Copy the listing exactly as given. Omit every picture.

--------------------

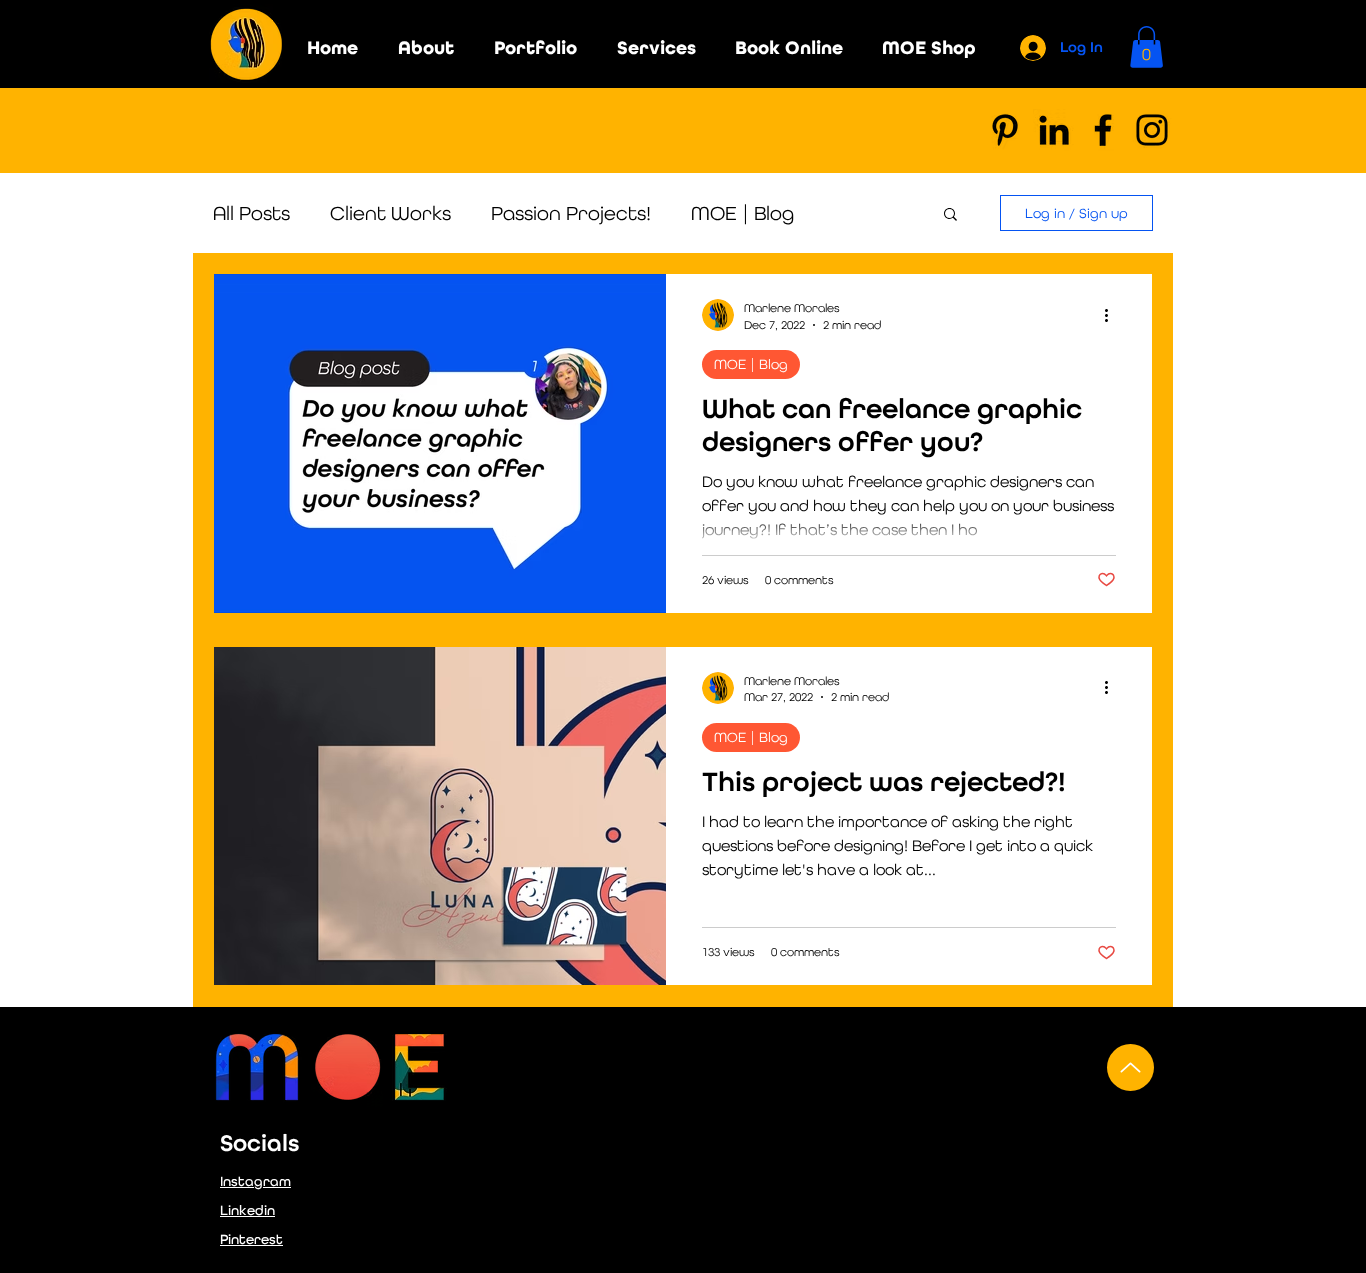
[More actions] (1113, 315)
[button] (1146, 47)
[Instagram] (1152, 130)
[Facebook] (1103, 130)
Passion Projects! (571, 213)
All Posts (251, 213)
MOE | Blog (742, 213)
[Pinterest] (1005, 130)
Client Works (390, 213)
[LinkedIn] (1054, 130)
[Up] (1130, 1067)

--------------------

• [Task result]:
[More actions] (1113, 315)
[button] (1146, 47)
[Instagram] (1152, 130)
[Facebook] (1103, 130)
Passion Projects! (571, 213)
All Posts (251, 213)
MOE | Blog (742, 213)
[Pinterest] (1005, 130)
Client Works (390, 213)
[LinkedIn] (1054, 130)
[Up] (1130, 1067)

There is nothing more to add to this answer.